_ABOUT THIS EXERCISE_.
In the passage about Saint Vincent, transcribe word for word the stretch that begins at "Although Saint Vincent" and stops after "with each other.".

_PROVIDED TEXT_.
>>

Although Saint Vincent sloughs off Asughara’s side in the moment of their birth, he comes from within Ada’s own self rather than the god-swarm that shares her body. He cannot initially take control of the body the way Asughara is able to, but crafts himself a masculine body in Ada’s dream realm where he explores the sensations of having a self; he is eventually able to pilot the real body as well, but must alter it slightly to make it gender-neutral enough for him to ride. He never narrates a chapter in the novel, but the three selves can meet “in the marble of the Ada’s mind,” where they appear in their own dream-bodies and can interact with each other.

<<

_DATASET EXTRACT_.
>>

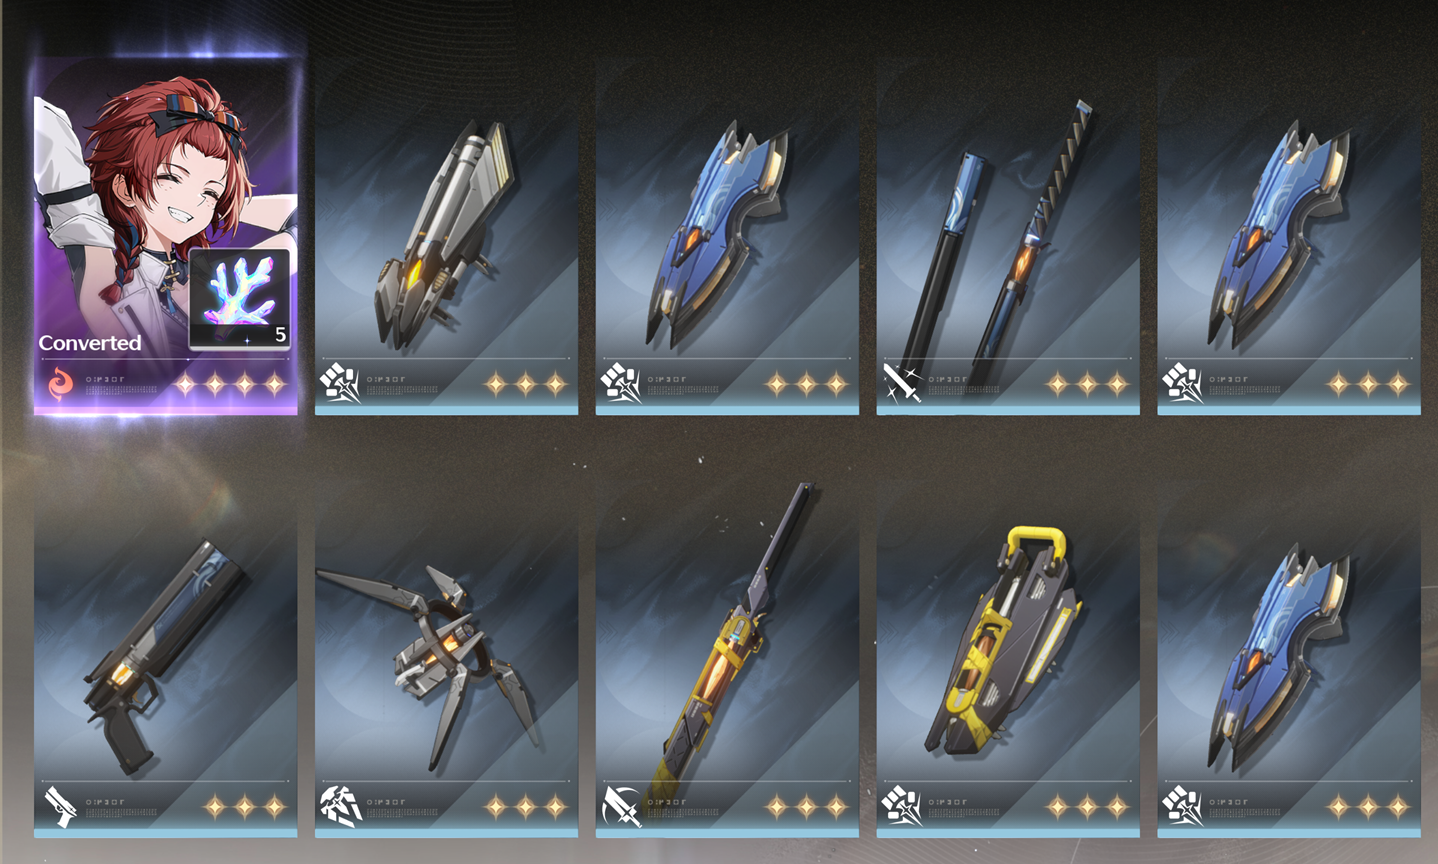Viewport: 1438px width, 864px height.
Task: Click the pistol weapon-type icon
Action: coord(59,806)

<<

_RESULT OF THE TASK_.
Although Saint Vincent sloughs off Asughara’s side in the moment of their birth, he comes from within Ada’s own self rather than the god-swarm that shares her body. He cannot initially take control of the body the way Asughara is able to, but crafts himself a masculine body in Ada’s dream realm where he explores the sensations of having a self; he is eventually able to pilot the real body as well, but must alter it slightly to make it gender-neutral enough for him to ride. He never narrates a chapter in the novel, but the three selves can meet “in the marble of the Ada’s mind,” where they appear in their own dream-bodies and can interact with each other.